A obra de Hans Staden me fez pensar nos artistas plásticos de todas as épocas que trabalharam temas dramáticos e fortes, numa tentativa de mostrar ao mundo o lado violento e autodestrutivo do homem. Começo pela obra de Caravaggio Salomé com a Cabeça de João Batista, que dá uma ideia da representação da violência, da força plástica da decapitação e do transbordante sangue na composição; a série de gravuras em metal Os Desastres da Guerra, de Goya, em que o gênio captou todas as misérias que as ambições e os instintos assassinos humanos são capazes de concretizar numa situação de defesa dos seus interesses, como, no caso, do povo espanhol ao expulsar os franceses do seu território; e a obra de Picasso Guernica, um verdadeiro campo de batalha pictórica contra o ditador Franco, este aliado às atrocidades dos alemães, que treinaram os seus aviões nos bombardeios à cidade de Guernica.

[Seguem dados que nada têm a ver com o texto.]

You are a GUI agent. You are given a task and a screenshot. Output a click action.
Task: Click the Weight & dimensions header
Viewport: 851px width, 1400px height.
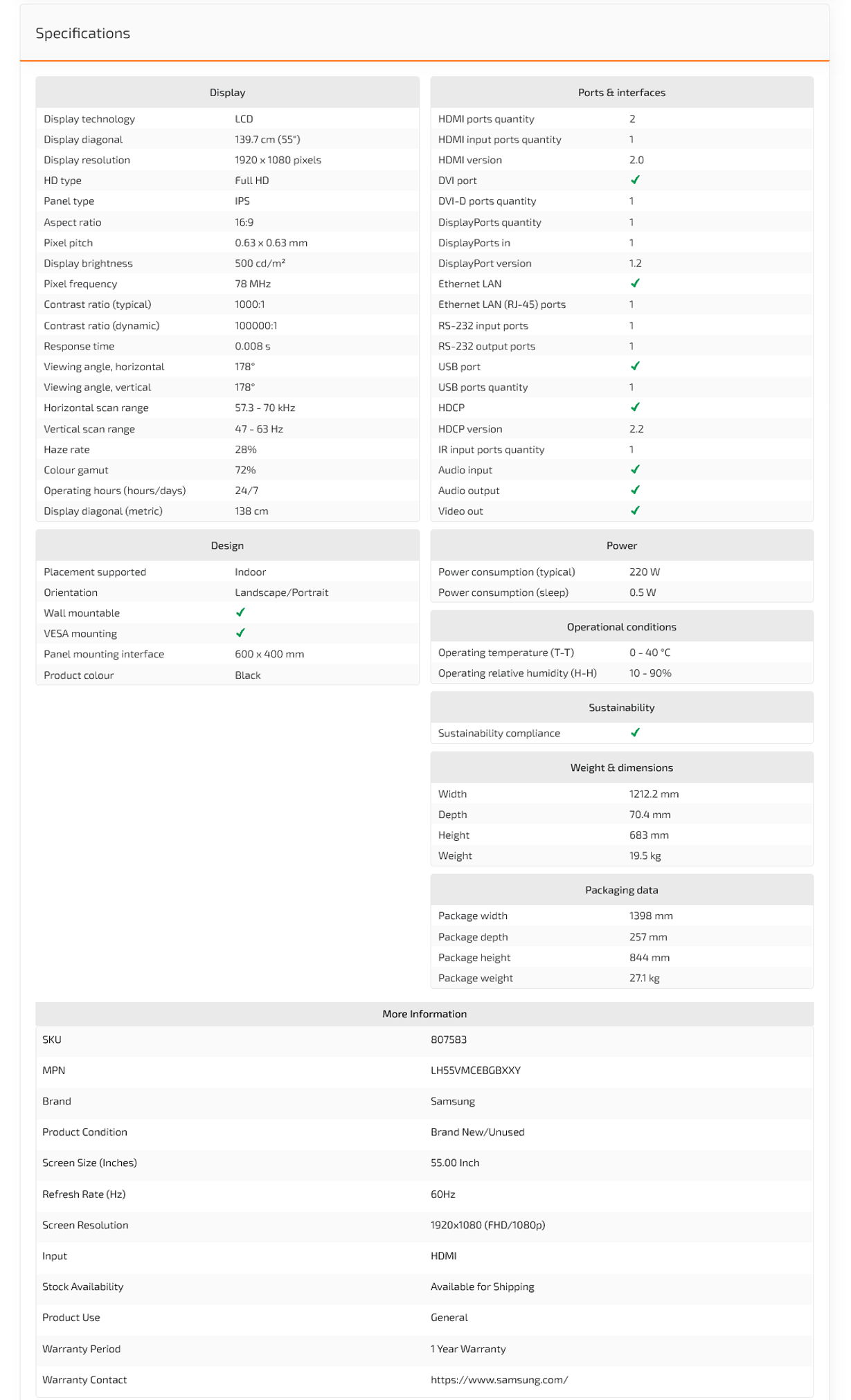click(621, 767)
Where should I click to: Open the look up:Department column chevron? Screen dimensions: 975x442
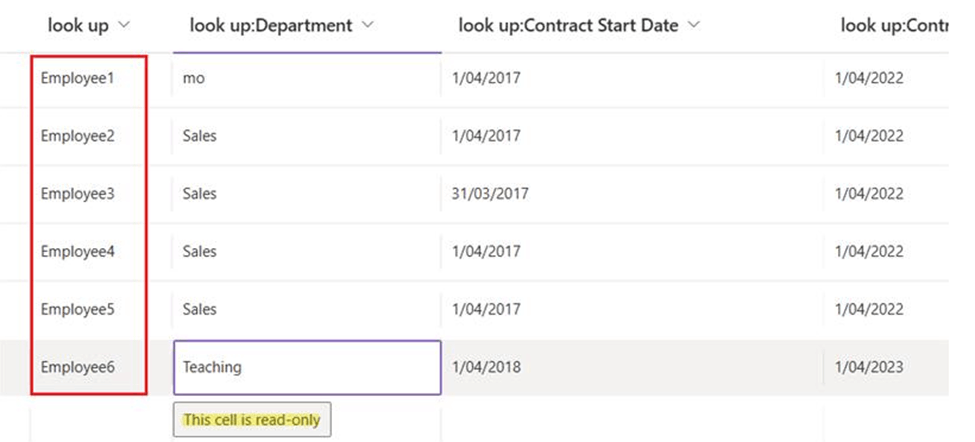coord(367,24)
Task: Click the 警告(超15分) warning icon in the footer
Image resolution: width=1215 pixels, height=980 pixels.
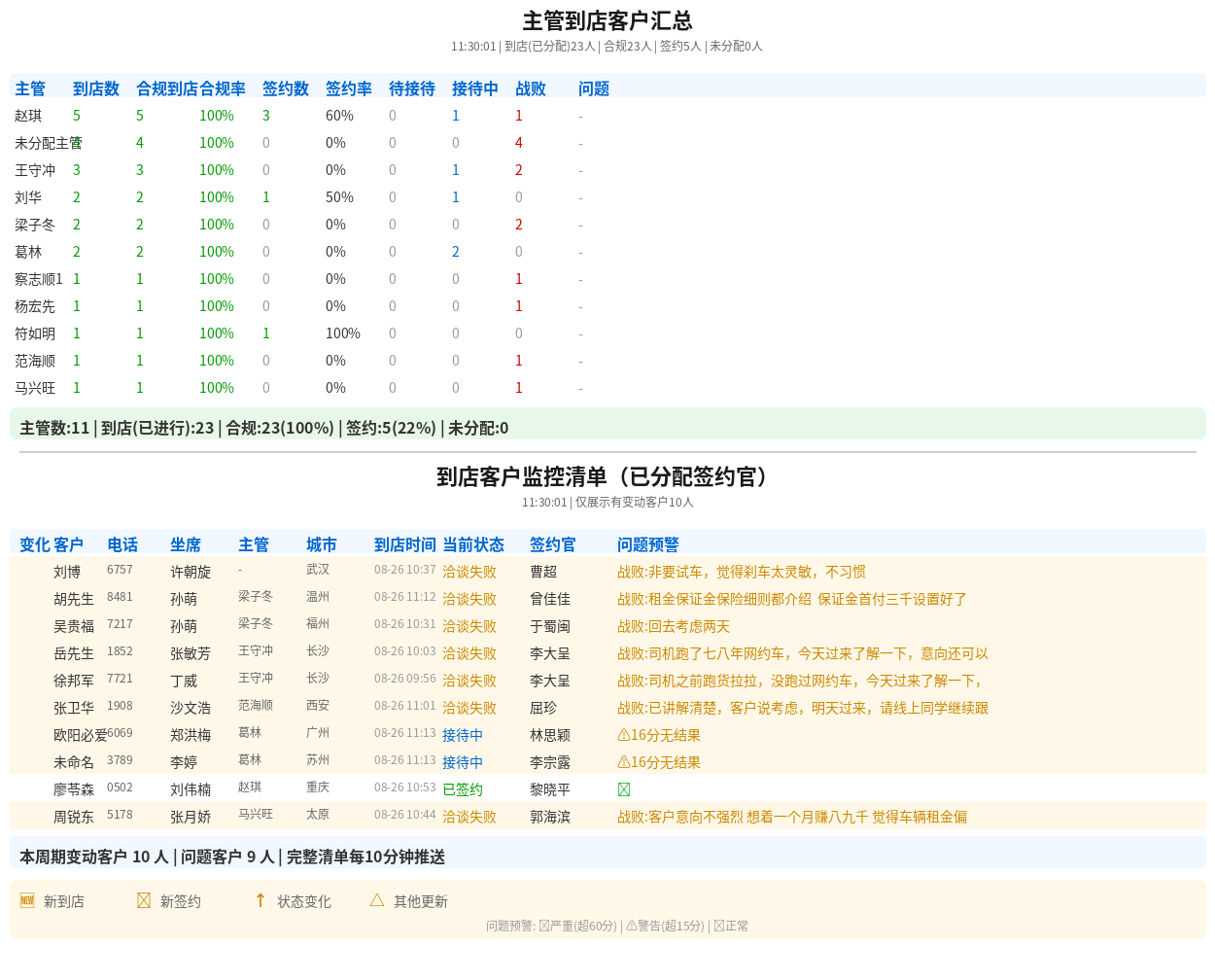Action: pos(631,926)
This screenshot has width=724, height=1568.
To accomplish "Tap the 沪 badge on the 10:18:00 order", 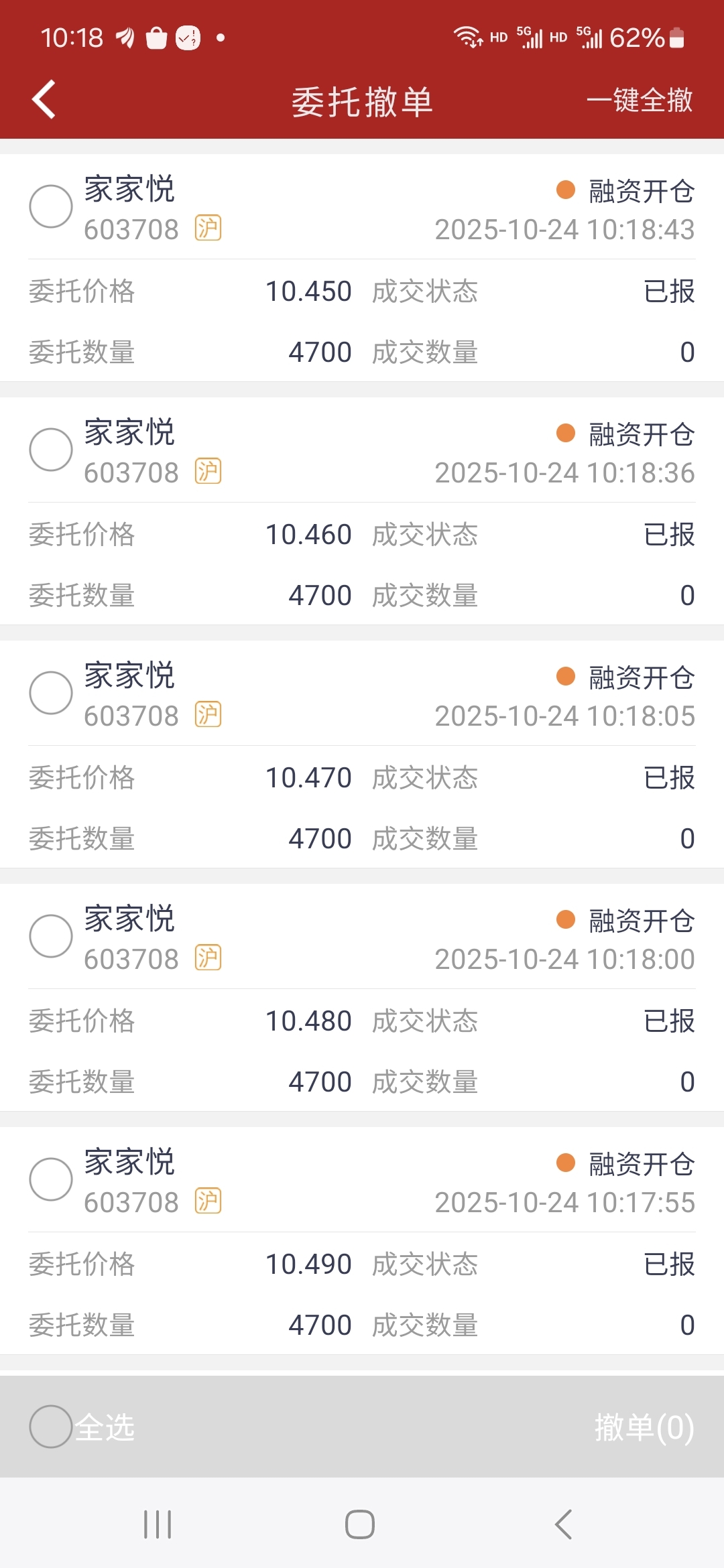I will [208, 958].
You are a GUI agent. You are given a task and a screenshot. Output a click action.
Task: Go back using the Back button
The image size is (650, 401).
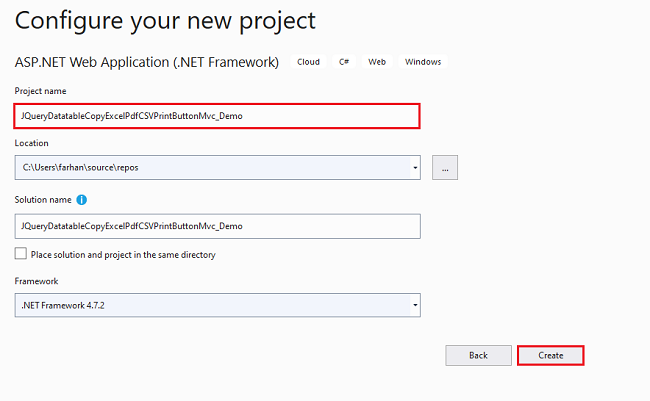(478, 355)
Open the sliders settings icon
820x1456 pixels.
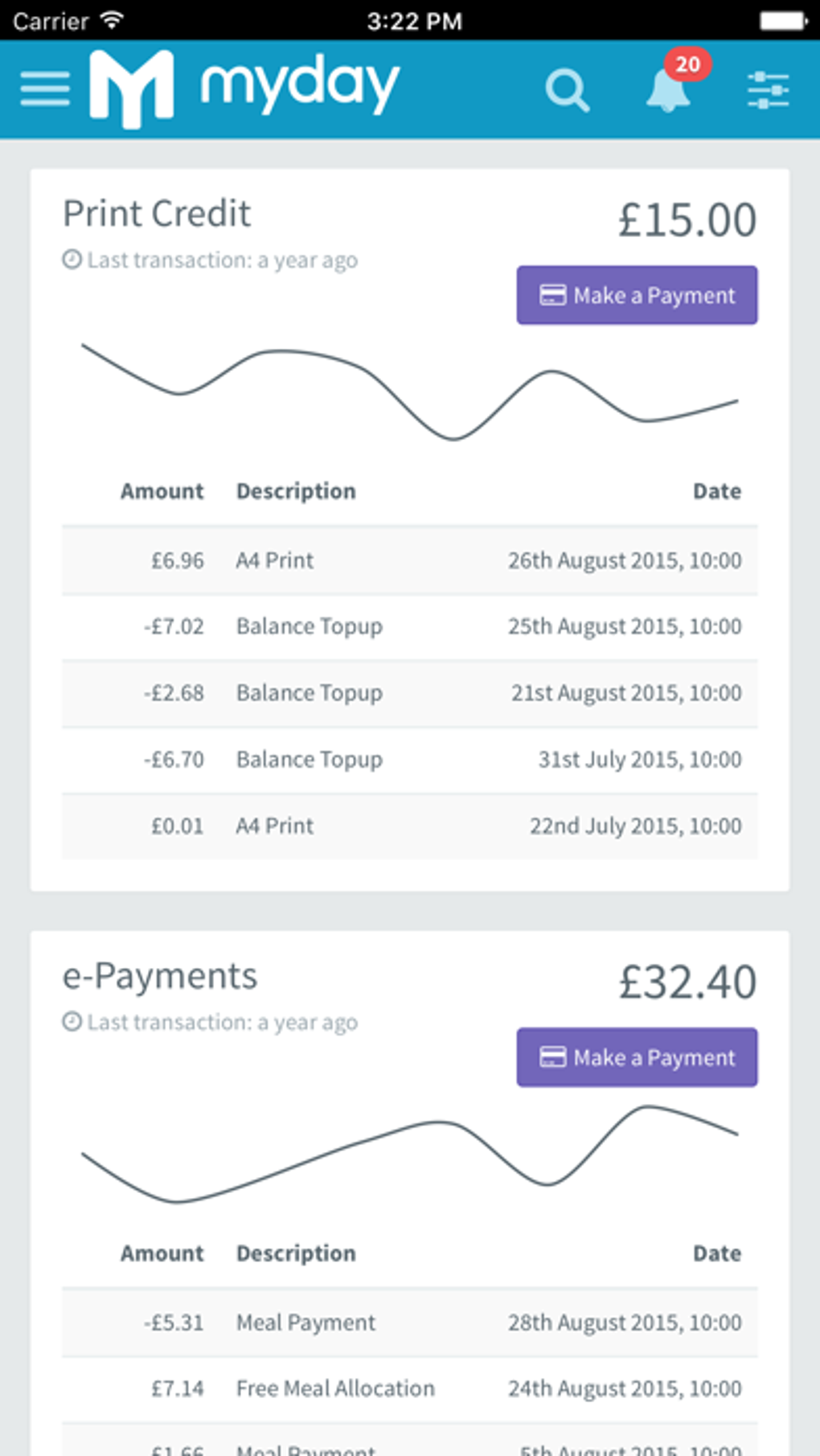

Como no título de uma gravura de Goya, O Sono da Razão Produz Monstros, tive — não sei se ainda igualmente influenciado por Staden — uma visão, em sonho, que deixou marcas para a realização de uma obra. Vi um personagem que me disse: “Venha ver uma cena que você poderia pintar!”. Entramos numa sala escura, à maneira das Pinturas Negras, de Goya, e ali estava uma velha mulher, de semblante angelical, de seus 90 anos, levitando no centro e três homens e três mulheres ao seu redor. Cada um deles exercia uma função. Era uma visão de antropofagia. Um, com o olhar esgazeado, perdido e louco, segurava, no braço, um facão amolado e era guiado por uma mulher, a mais velha do grupo, que entendia um pouco de anatomia, a indicar-lhe as partes para cortar aquele corpo; a mais nova mordia-lhe o crânio, a sorver parte do cérebro, pensando assim em chupar toda a sua alma, enfraquecendo-a; outra, gorda, a rezar uma espécie de terço macabro, do anticristo, para segurar a parte mística da ação; o mais novo entre os homens mordia-lhe o braço já decepado, em lágrimas e risos; o mais velho segurava em uma das mãos uma espécie de diploma à primeira vista, mas, depois, percebi que era simplesmente uma procuração; na outra mão, movimentava moedas num pequeno baú como a sentir o prazer tátil daqueles metais; uma sétima jovem personagem, separadamente, anotava tudo, descrevendo a cena com interpretação própria, para que não houvesse nenhuma testemunha a relatar o real crime antropofágico. Era apenas uma visão.